Грохов хотел спросить: «А если человек сам себя воспитывал, долго и жертвенно? Если мучительно искал смысл жизни и в конце концов пришел к благородному бандитизму?» Но не спросил.
Не хотел он углубляться в тему благородного разбойничества, потому что занимался этой «темой» на практике.
Сегодня Вадим перечислит 40 тысяч долларов - пятую часть содержимого портфеля, отобранного у Крепышина, - на операцию годовалой девочке, страдающей билиарной атрезией. Это было давнее правило и обязательное условие его, Сергея Грохова, жизни-игры: после каждой силовой акции, приносящей доход, он пятую часть отдавал на благотворительность. Иначе, если бы он этого не делал, ему пришлось бы признать себя просто бандитом, без каких-либо эпитетов и уточняющих слов - «культурный», «благородный», «добрый», «необычный», «интеллигентный» и т.д. Он не хотел лишать себя таких эпитетов, потому что и вправду «просто бандитом» никогда не был. С давних пор, когда он еще был, как все, когда работать, как всех, жизнь заставляла, когда жил на одну зарплату - он с каждой получки покупал книги, отдавая за них пятую часть заработанного. Какой бы ни была противной и ненавистной работа, а он знал: частично ее результат станет духовной ценностью.
Нечто подобное было и теперь. Впрочем, противной «бандитскую» работу он никак не мог назвать, ибо выбирал ее сам, а не жизнь заставляла. Такая работа была, наоборот, приятной - по той простой причине, что это была не работа, а игра. Тысячи людей ходят на футбол - посмотреть игру. Десятки болельщиков ходят не просто как болельщики, а как игроки - они делают ставки. И только одиночки создают игру, режиссируют ее. Грохов был из тех одиночек.

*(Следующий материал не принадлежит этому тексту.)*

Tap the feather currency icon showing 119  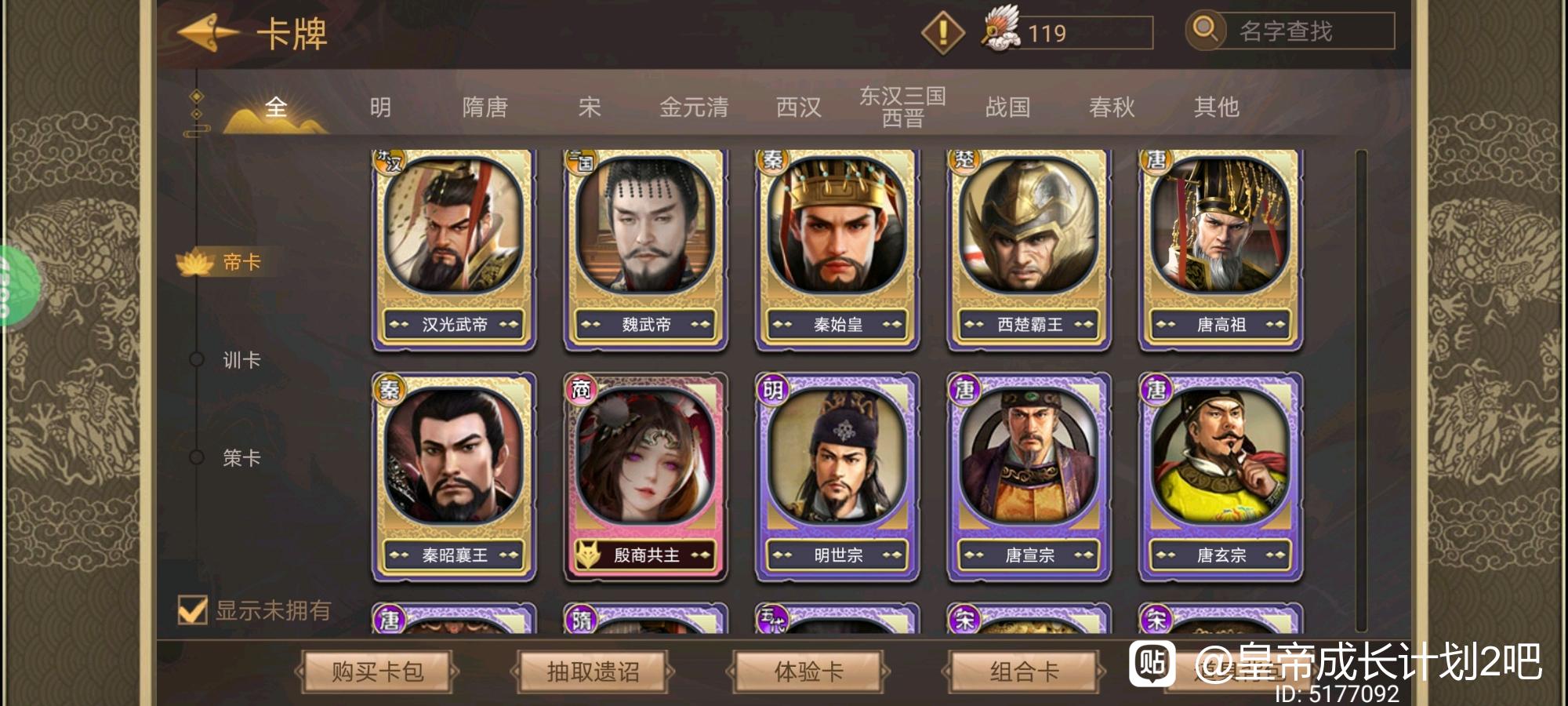pos(1000,28)
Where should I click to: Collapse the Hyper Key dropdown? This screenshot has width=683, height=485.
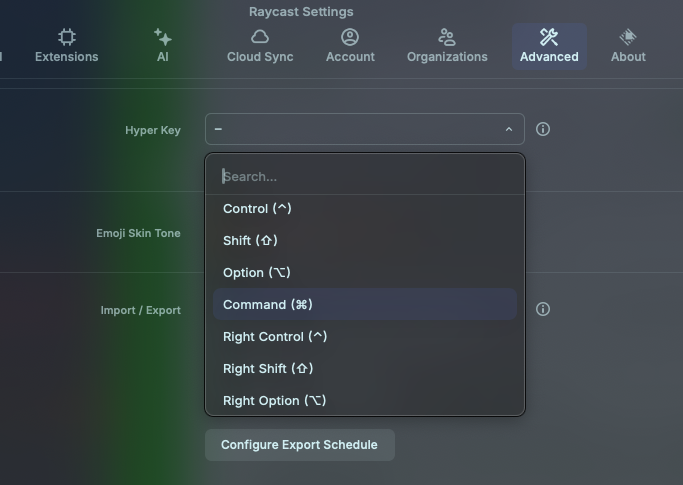pos(508,129)
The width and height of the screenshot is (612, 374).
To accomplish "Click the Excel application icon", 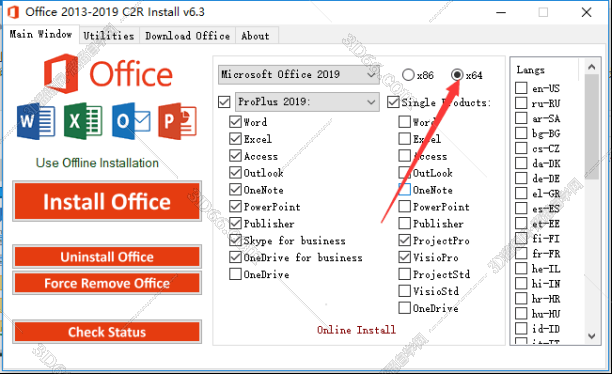I will tap(83, 121).
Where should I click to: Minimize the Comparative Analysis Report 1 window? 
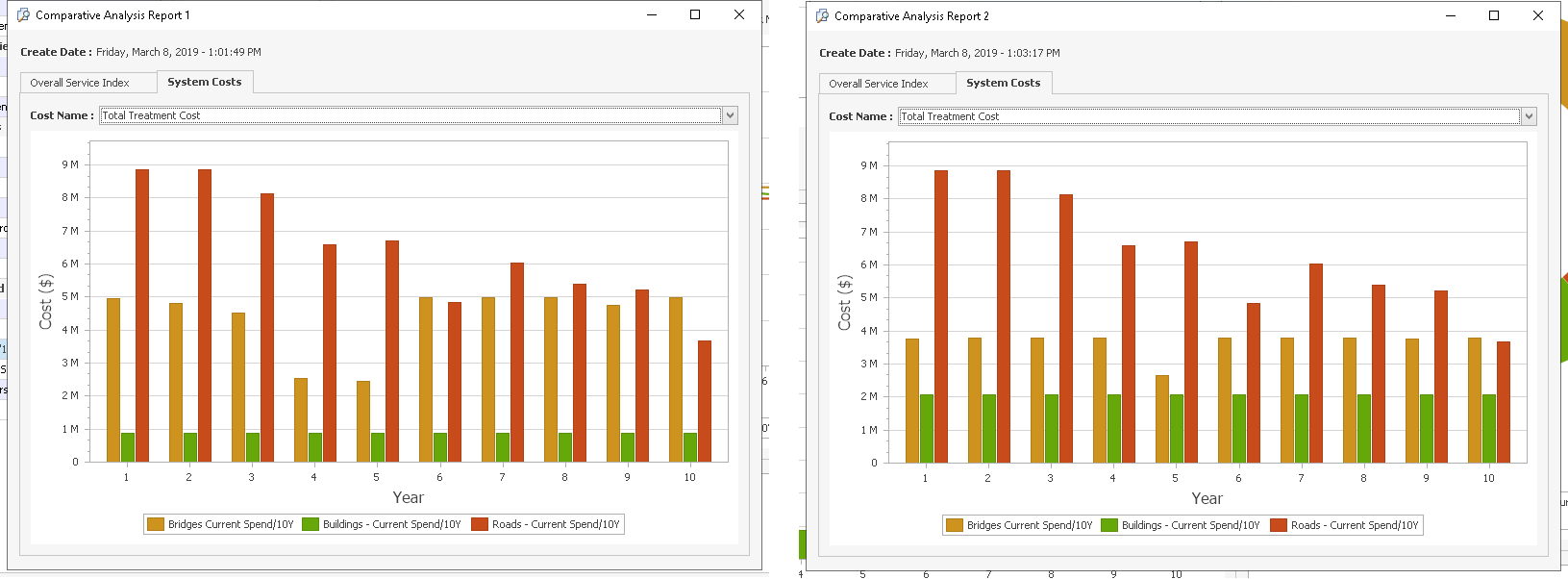(x=652, y=14)
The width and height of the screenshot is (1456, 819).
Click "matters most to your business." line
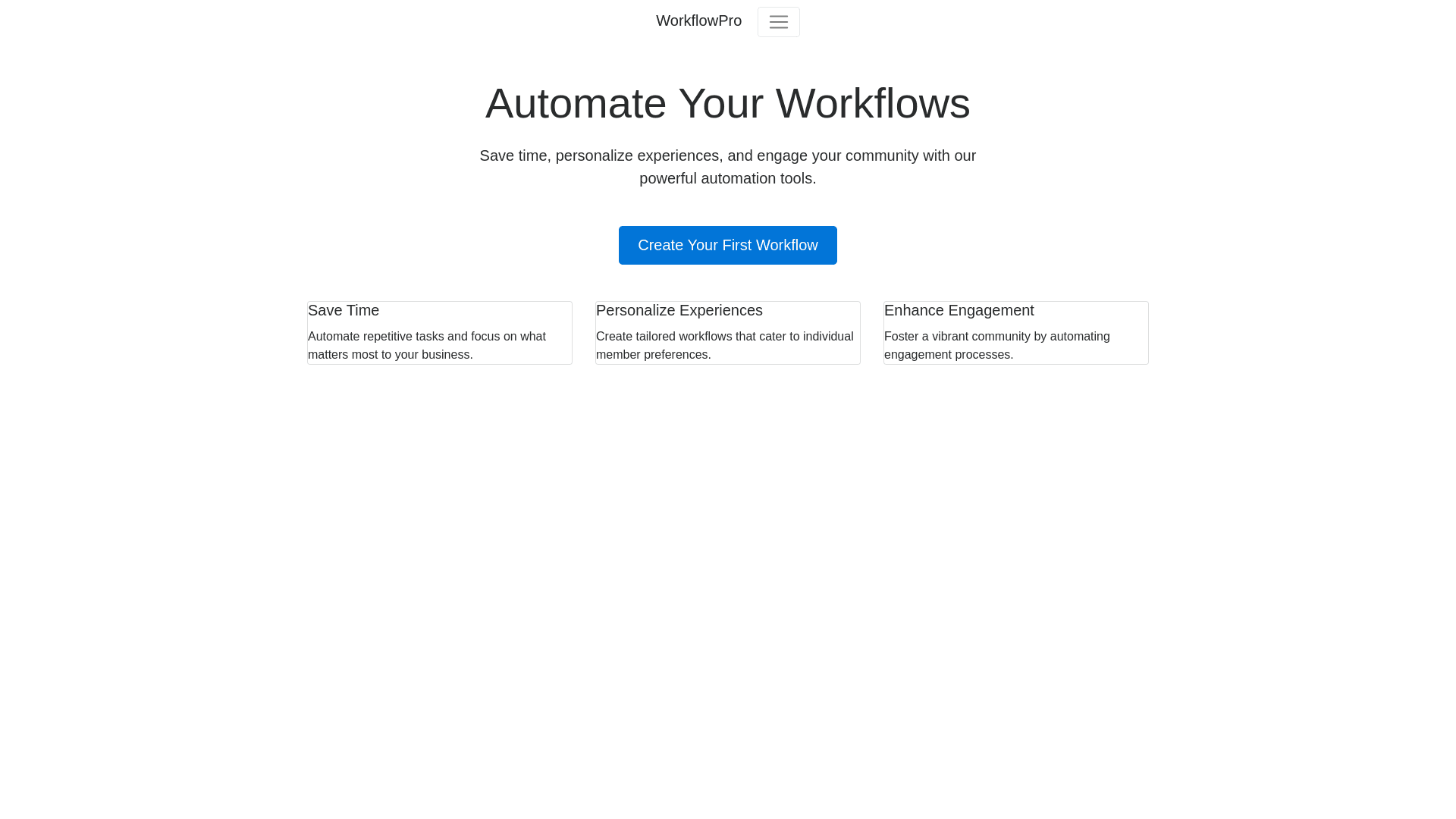390,355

До тридцати четырех лет он искал смысл жизни, пока, наконец, не сделал вывод: единственный смысл жизни - это игра; чем она красивее, профессиональнее, тем интереснее жить. И вот уже семь лет он играл. Вкус жизни почувствовал, когда перестал жить как большинство людей, скучно и однообразно, а начал играть в жизнь. «Игра в жизнь - как искусство» - эти слова несколько лет назад стали его кредо, с тех пор он ему не изменял. А чтобы следовать этому кредо, нужно иметь две жизни: публичную, которая для людей, и тайную, которая для себя. Такую двужизненность, если разобраться, ведут все разумные существа на этой планете: одна жизнь для себя и в себе, вторая - на публику и для кого-то. Просто большинство боится осознать ее, а главное - боится жить сообразно данной Всевышним двуликости. Отсюда и многие проблемы человеческие, как во внешней жизни, так и во внутренней, душевной.

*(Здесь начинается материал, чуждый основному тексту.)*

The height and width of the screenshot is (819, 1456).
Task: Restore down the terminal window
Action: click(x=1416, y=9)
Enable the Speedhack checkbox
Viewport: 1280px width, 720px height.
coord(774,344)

Встреча с Потылицыным в Киеве была закономерной. Член Госдумы полагал, что в столице великой России Грохову будет интереснее, чем в столице молодого государства, именуемого Украиной. Сергей тоже так полагал, понимая, что Москва будет интересна ему вовсе не работой с депутатом, а масштабом тех игр, которые он там раскрутит. С украинскими политиками он в свое время наигрался вдоволь. Киев стал ему неинтересен, как неинтересным становится любительский ринг боксеру, побившему двух-трех титулованных профессионалов. А вот Москва представлялась чистой доской, огромной шахматной доской, где можно не только начинать белыми, но и самому выбирать фигуры противников.

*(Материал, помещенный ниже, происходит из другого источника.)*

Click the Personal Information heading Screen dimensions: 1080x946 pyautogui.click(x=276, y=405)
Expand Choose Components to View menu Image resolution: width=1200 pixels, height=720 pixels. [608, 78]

Все эти московские месяцы Грохов терпеливо изучал ситуацию и ждал своего часа. В Москве все было новое, и тем интересное. Масштаб предстоящих игр действительно потрясал воображение. Но сначала нужно было досконально разобраться в так называемом политикуме: кто на чем «сидит» - на какой трубе, жидкости или другой субстанции; кто чьи интересы лоббирует - в Кремле, в Думе, в Белом доме, в мэрии; кто кого «крышует» - в высших административных и правоохранительных органах; чьи люди в каких структурах посажены и т. д. Грохов понимал, что это бесконечная работа, и в то же время знал: наступит момент, когда количество перейдет в качество, то есть накопится определенная масса знаний, которая позовет к большой московской игре.